Michael Olson of Pleiades Technology Futures just pointed me to what looks some solid materials on how to make the business case for investing in sustainability from Bob Willard at Sustainability Advantage. This contrasts strongly with much of the well-meaning but mostly futile aspirations of many sustainability advocates.
Bob’s approach is extremely clear and expressed in terms that would likely grab exec attention – pointing out in particular that many substantial investments in sustainability offer a perfectly good financial return in conventional terms, even before adding the intangible value of external benefits. We can go further though – Bob’s seven-stage sustainability change process in summary goes [with much more behind it!] …
1 Wake up and decide
2 Inspire shared vision
3 Assess current realities
4 Develop strategies
5 Build the case for change
6 Mobilize commitment
7 Embed and Align
… and that alone would seem to make a case for a great deal of change and investment in many companies.
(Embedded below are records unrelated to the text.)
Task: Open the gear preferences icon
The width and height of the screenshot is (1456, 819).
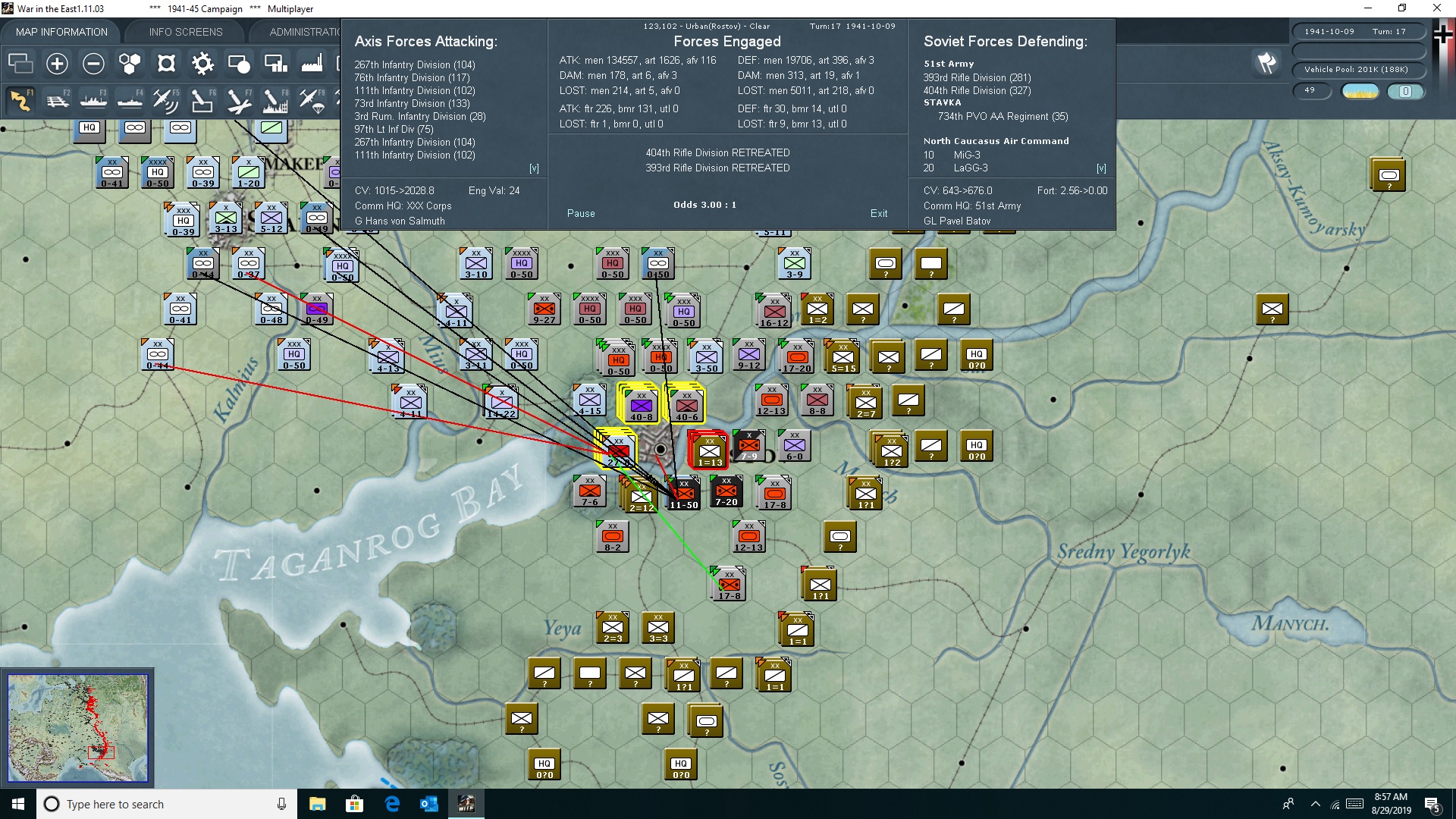Action: click(x=202, y=64)
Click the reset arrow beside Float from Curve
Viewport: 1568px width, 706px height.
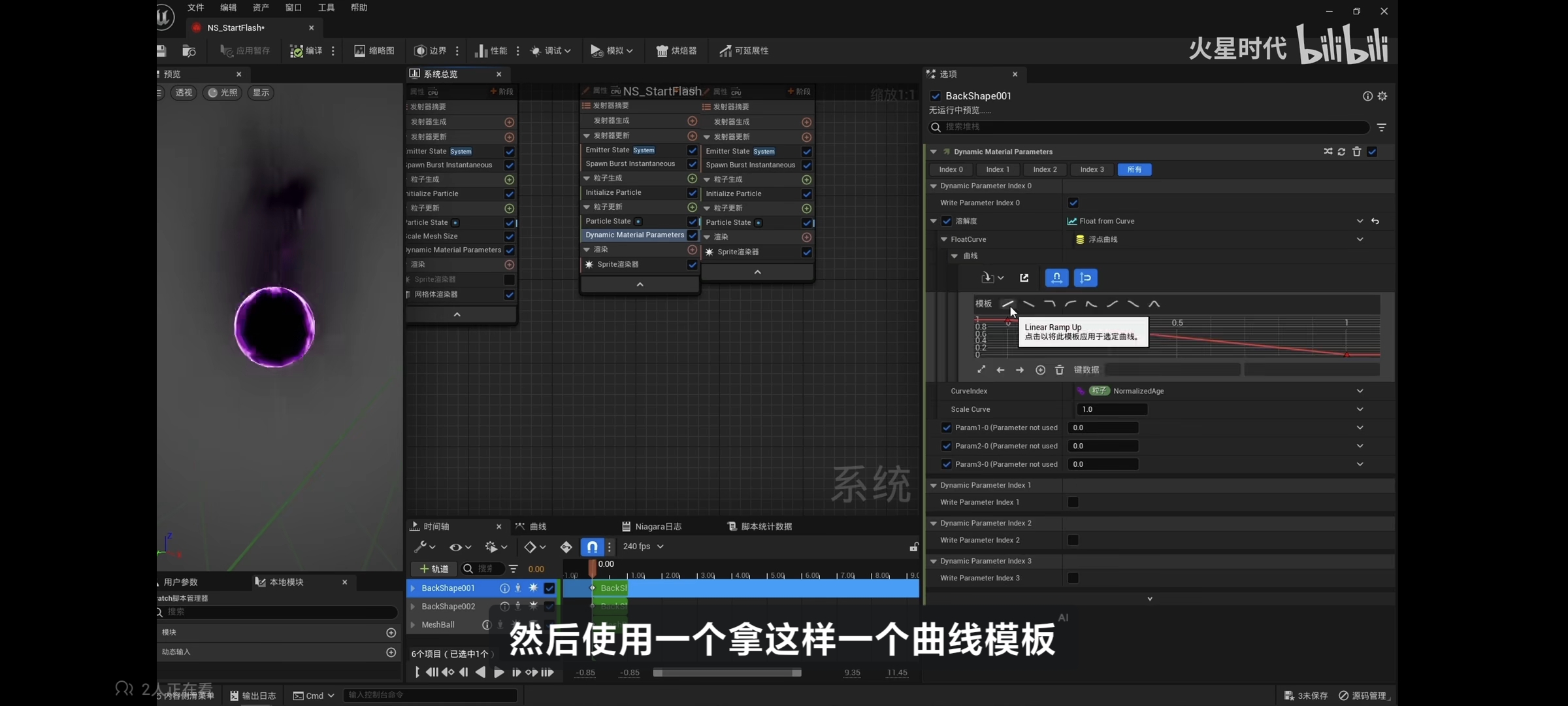click(x=1375, y=221)
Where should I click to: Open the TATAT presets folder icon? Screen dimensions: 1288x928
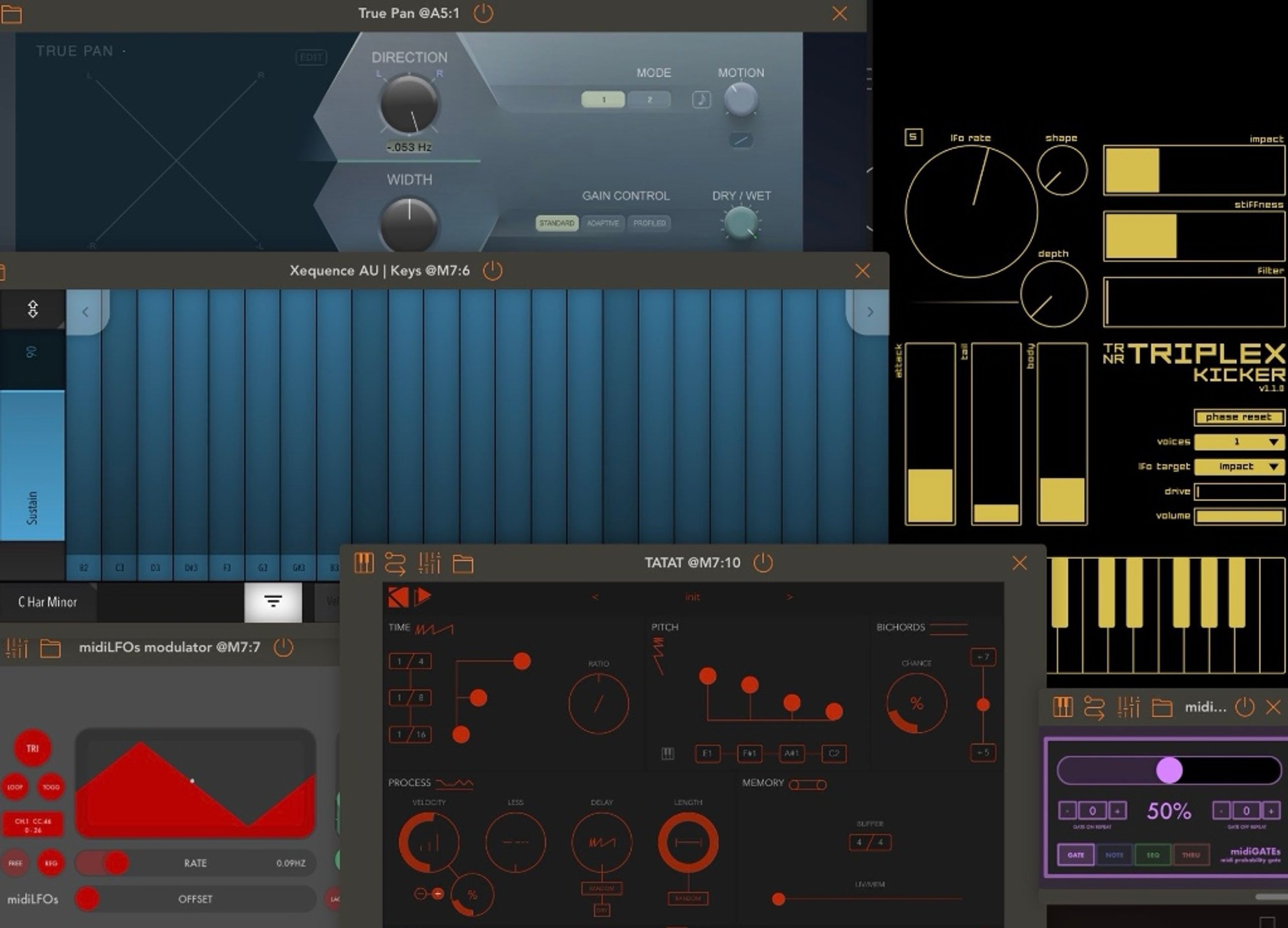(462, 564)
The main unresolved issue, though, is exactly the same in this Sustainability domain as it is in strategy generally – when you have got through steps 1-3 you have to ‘4. Develop Strategies’ and ‘5. Build the Case for Change’.
But without a rigorous model of how the business system actually works and delivers performance [which is why many firms did not have strategies to avoid, prepare for, or deal with the current crisis], it will be tough to do steps 4 and 5 well, and if that’s not in place, steps 6 [Mobilise] and 7 [Embed] will be tough too.
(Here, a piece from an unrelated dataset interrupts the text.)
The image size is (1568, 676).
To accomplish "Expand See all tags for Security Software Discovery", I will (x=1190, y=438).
All that is needed for strategy dynamics to encompass this is to extend the business model beyond the firm boundaries to incorporate those sustainability issues [a trivial example being to add fuel consumption to the Ryanair model, plus the energy and raw materials used to make its aircraft, etc]. Such extensions are easy to see in many of the sustainability-related initiatives being pursued by the likes of Walmart.
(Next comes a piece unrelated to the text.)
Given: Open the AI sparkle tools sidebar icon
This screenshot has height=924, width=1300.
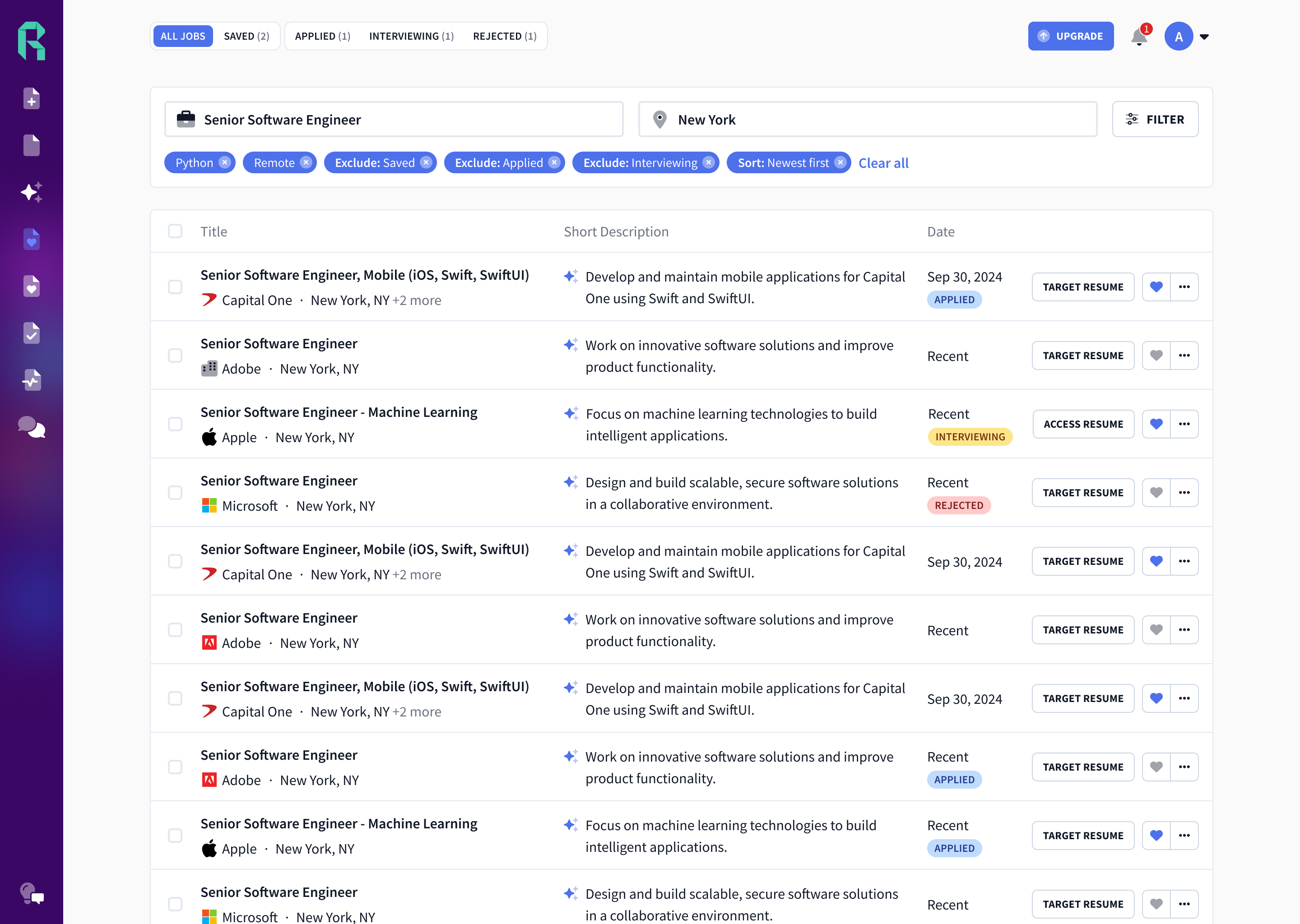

The tricky challenge comes when the sustainability initiatives are not self-evidently cost effective, but are realised – or can be made to be so – when management gets to work on the wider system. E.g. many leading UK firms are doing things that clearly have a negative conventional ROI, but generate long-term returns when the combined effects of accumulating intangible resources, plus self-reinforcing feedback, are engineered into the system.